_Given text_:
-=-=-
Patent Application
20180242099
The present disclosure is related to application data switching, and in particular to application data switching between wireless personal area network (WPAN) mesh network devices using a virtual Ethernet interface.
A low-bandwidth WPAN has a particular protocol network stack. In order to support devices on a low-bandwidth WPAN, application code running on a device is typically tightly integrated with the protocol network stack of the low-bandwidth mesh network. Low-bandwidth WPAN protocol stacks are vendor specific.
A computer-implemented method for application data switching comprises receiving, by one or more processors, an application data packet received from an application via a virtual Ethernet interface; determining, by the one or more processors and from the application data packet, an Ethernet destination of the application data packet; based on the determined Ethernet destination, identifying, by the one or more processors, a destination on a WPAN; accessing, by the one or more processors, a payload of the application data packet; creating, by the one or more processors, a WPAN data packet that includes the identified destination on the WPAN and at least a portion of the payload from the application data packet; and transmitting, by the one or more processors, the WPAN data packet to the identified destination on the WPAN via a WPAN interface.
A device comprises a memory storage comprising instructions, a WPAN interface coupled to a WPAN, and one or more processors in communication with the memory. The one or more processors execute the instructions to perform receiving an application data packet from an application via a virtual Ethernet interface; determining, from the application data packet, an Ethernet destination of the application data packet; based on the Ethernet destination of the application data packet, identifying a destination on the WPAN; accessing a payload of the application data packet; creating a WPAN data packet that includes the identified destination on the WPAN and at least a portion of the payload from the application data packet; and transmitting the WPAN data packet to the identified destination on the WPAN via the WPAN interface.
A non-transitory computer-readable medium stores computer instructions for application data switching, that when executed by one or more processors, cause the one or more processors to perform steps of receiving an application data packet from an application via a virtual Ethernet interface; determining, from the application data packet, an Ethernet destination of the application data packet; based on the determined Ethernet destination, identifying a destination on a WPAN; accessing a payload of the application data packet; creating a WPAN data packet that includes the identified destination on the WPAN and at least a portion of the payload from the application data packet; and transmitting the WPAN data packet to the identified destination on the WPAN via a WPAN interface.
-=-=-
Interface element records:
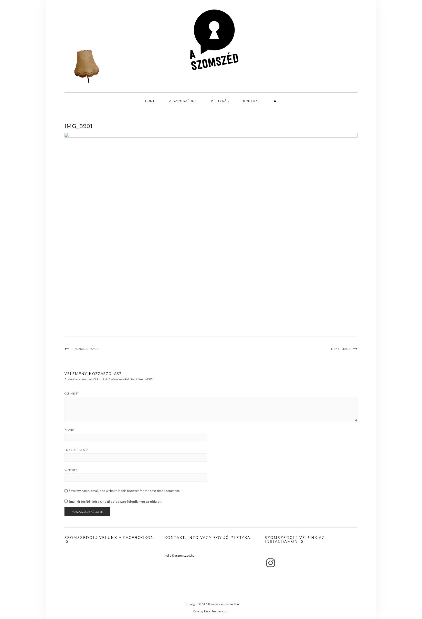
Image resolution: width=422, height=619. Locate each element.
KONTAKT (251, 101)
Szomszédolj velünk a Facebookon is (109, 539)
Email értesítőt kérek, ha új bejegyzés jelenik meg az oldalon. (115, 501)
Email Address (76, 450)
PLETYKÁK (220, 101)
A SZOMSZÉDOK (183, 101)
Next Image (340, 349)
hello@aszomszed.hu (179, 555)
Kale (196, 611)
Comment (71, 393)
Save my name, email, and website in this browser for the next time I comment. (124, 490)
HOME (150, 101)
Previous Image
-=-=-
_Challenges_:
1: Give the lines of the rows above as a JSON list of strings, one string per line, with blank lines left out. Begin at the line that has "Email értesítőt kérek, ha" and stop after the last line of the rows.
2: Carry the text on application data switching between WPAN devices forward from the point where it stops.

_Exercise answers_:
1:
[
  "Email értesítőt kérek, ha új bejegyzés jelenik meg az oldalon. (115, 501)",
  "Email Address (76, 450)",
  "PLETYKÁK (220, 101)",
  "A SZOMSZÉDOK (183, 101)",
  "Next Image (340, 349)",
  "hello@aszomszed.hu (179, 555)",
  "Kale (196, 611)",
  "Comment (71, 393)",
  "Save my name, email, and website in this browser for the next time I comment. (124, 490)",
  "HOME (150, 101)",
  "Previous Image"
]

2:
In the following description, reference is made to the accompanying drawings that form a part hereof, and in which are shown by way of illustration specific embodiments which may be practiced. These embodiments are described in sufficient detail to enable those skilled in the art to practice the inventive subject matter, and it is to be understood that other embodiments may be utilized and that structural, logical, and electrical changes may be made without departing from the scope of the present disclosure. The following description of example embodiments is, therefore, not to be taken in a limiting sense, and the scope of the present disclosure is defined by the appended claims.
The functions or algorithms described herein may be implemented in software, in one embodiment. The software may consist of computer-executable instructions stored on computer-readable media or a computer-readable storage device such as one or more non-transitory memories or other types of hardware-based storage devices, either local or networked. The software may be executed on a digital signal processor, application-specific integrated circuit (ASIC), programmable data plane chip, field-programmable gate array (FPGA), microprocessor, or other type of processor operating on a computer system, such as a switch, server, or other computer system, turning such a computer system into a specifically programmed machine.
A WPAN is a network topology in which each device on the network relays data for the network. A WPAN includes end devices, routers, and coordinators. WPANs may provide redundancy by providing alternate network paths for the transmission of data when one node fails. A low-bandwidth WPAN has a protocol network stack that is distinct from the protocol network stack of a high-bandwidth Ethernet network. Example low-bandwidth WPAN protocols include ZigBee, Zwave, and other protocols based on the IEEE 802.15.4 technical standard. The ZigBee Specification (ZigBee Document 053474r17 Jan. 17, 2008, ZigBee Standards Organization) is incorporated herein by reference in its entirety. The IEEE Standard for Local and metropolitan area networks—Part 15.4: Low-Rate Wireless Personal Area Networks (LR-WPANs) (IEEE Std. 802.15.4-2011 Sep. 5, 2011, IEEE) is incorporated herein by reference in its entirety.
Ethernet is an example high-bandwidth broadcast network. Within a virtual Ethernet network, packets can be addressed to a broadcast address, causing the packets to be routed to all destinations on the network (or a broadcast domain of the network). Alternatively, packets may be addressed to a single destination or a multi-cast address that identifies more than one destination but less than the entire network (or broadcast domain).
Data for an application running on a machine coupled to the virtual Ethernet network is decoupled from the protocol network stack of the WPAN using data switching. The machine is coupled to the WPAN and accesses data that maps an identifier on the WPAN to an alias on the virtual Ethernet network (e.g., a virtual Ethernet address). The machine extracts data from packets addressed to the virtual Ethernet address and generates packets on the WPAN that contain the data and are addressed to the device corresponding to the identifier on the WPAN.
An application running on the coordinator 110 may use a virtual Ethernet interface to communicate with the end devices 130A-130B using the Ethernet network protocol instead of the network protocol stack of the WPAN 140. The virtual Ethernet interface provides conversion functions to render the different network protocol stack of the WPAN 140 transparent to the application. For example, if the application sends an Ethernet packet that uses a destination address that corresponds to a device on the WPAN 140, the coordinator 110 generates a WPAN packet containing the same data payload as the received Ethernet packet. The coordinator 110 sends the generated packet to the destination device via the WPAN 140. If the Ethernet packet uses a destination address that does not correspond to a device on the WPAN 140, the Ethernet packet may be dropped.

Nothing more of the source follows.